● Set task A: In the image forming apparatus passage, what is the phenomenon called in which toner covers the background of a sheet?
● Set task B: Write the next part of the image forming apparatus passage, starting after its last sentence.

● Source text:
# # # #
When it is necessary to perform both the monochrome printing operation and the color printing operation, it may be arranged such that the image forming units of the other colors do not move from the medium transportation path, i.e., the state in the color printing operation.
In each of the image forming units, a developing blade as a developer regulating member is disposed to abut against a developing roller. The developing blade charges toner as developer through friction therebetween, so that toner is attached to a static latent image formed on the photosensitive drum, thereby forming a toner image as a developer image.
Occasionally, when the developing blade charges toner, a small amount of toner tends to be charged with an opposite polarity. In this case, a small amount of toner charged with an opposite polarity, or opposite charged toner, does not spontaneously adhere to a sheet due to a potential balance. However, when the opposite charged toner physically contacts with the sheet, the opposite charged toner may adhere to the sheet through van der Waals attraction.
When a small amount of toner adheres to the sheet in the printing operation, toner may cover a background of the sheet, i.e., a phenomenon called a fog, thereby deteriorating image quality.
In view of the problems described above, an object of the present invention is to provide an image forming apparatus capable of solving the problems of the conventional image forming apparatus. In the image forming apparatus of the present invention, it is possible to perform a printing operation without causing a fog, thereby improving image quality.
Further objects of the invention will be apparent from the following description of the invention.
# # # #
● Given records:
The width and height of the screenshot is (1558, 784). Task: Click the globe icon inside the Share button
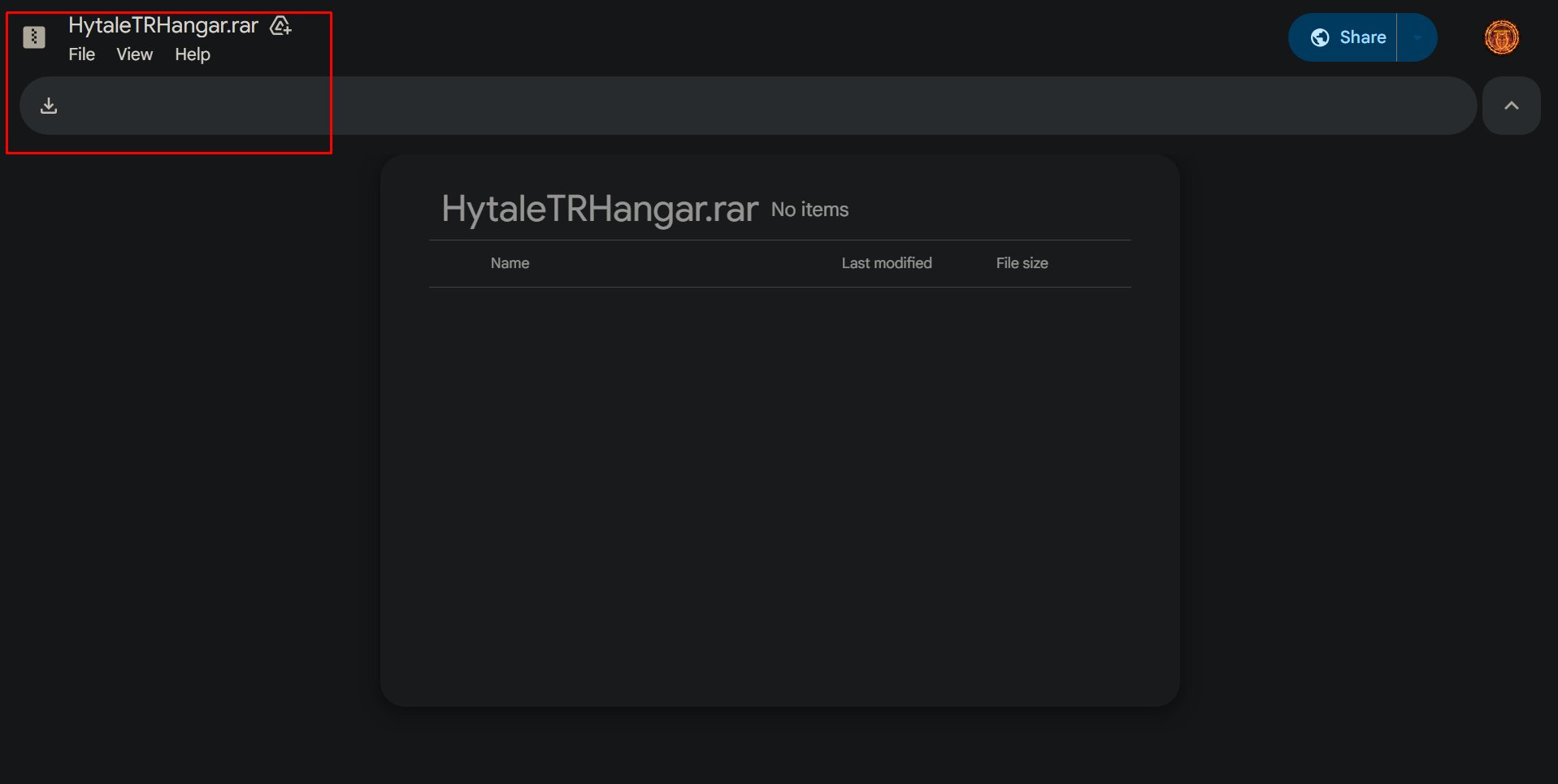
# # # #
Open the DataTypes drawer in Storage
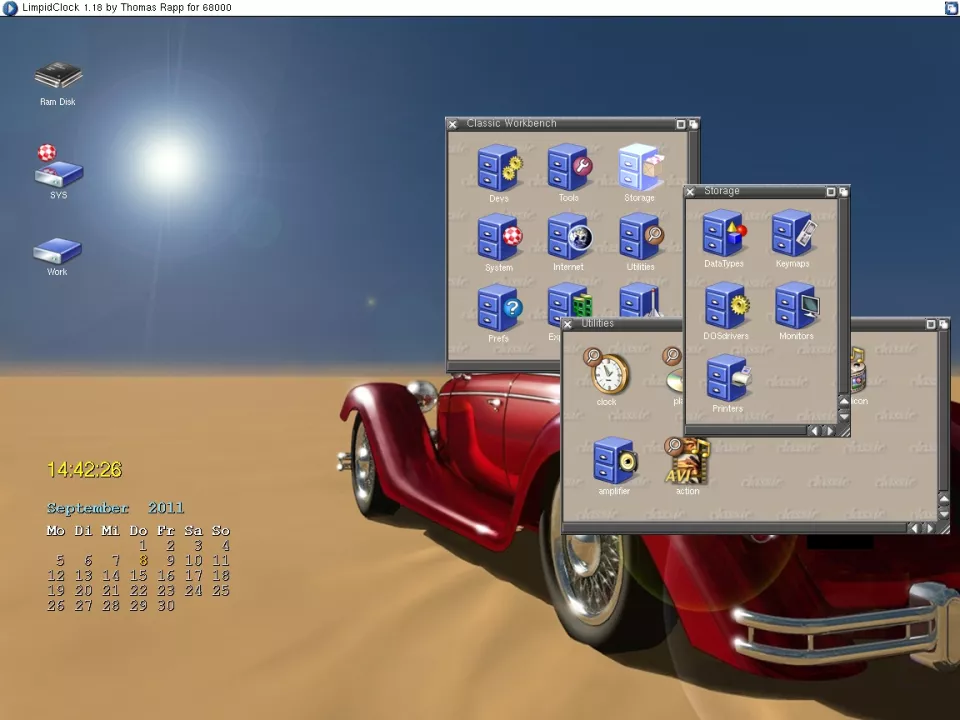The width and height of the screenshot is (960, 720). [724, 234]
# # # #
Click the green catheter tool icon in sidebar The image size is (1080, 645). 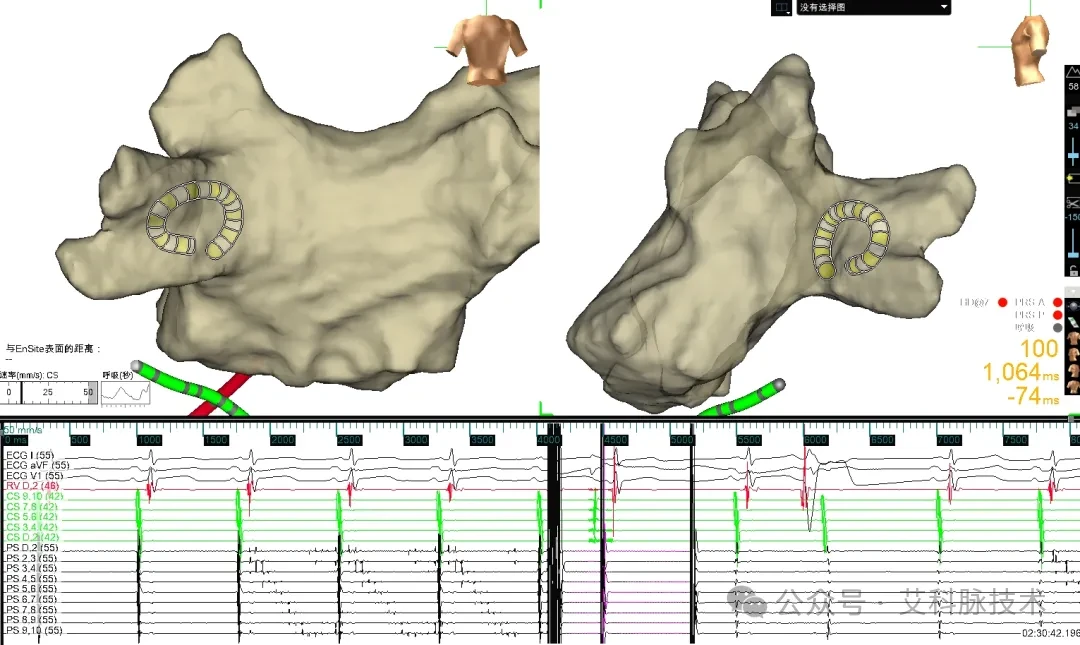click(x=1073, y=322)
# # # #
● Reply A: It is called a fog.

● Reply B:
In order to attain the objects described above, according to an aspect of the present invention, an image forming apparatus includes a first image supporting member for forming a first static latent image thereon; a second image supporting member for forming a second static latent image thereon; a first developer supporting member disposed to abut against the first image supporting member for attaching developer to the first static latent image to form a first developer image in a first color; a second developer supporting member disposed to abut against the second image supporting member for attaching developer to the second static latent image to form a second developer image in a second color; a first transfer member disposed to abut against the first image supporting member for transferring the first developer image on the first image supporting member to a medium; a second transfer member disposed to abut against the second image supporting member for transferring the second developer image on the second image supporting member to the medium; and a voltage applying unit for applying a first voltage to one of the first image supporting member and the first transfer member and a second voltage to one of the second image supporting member and the second transfer member.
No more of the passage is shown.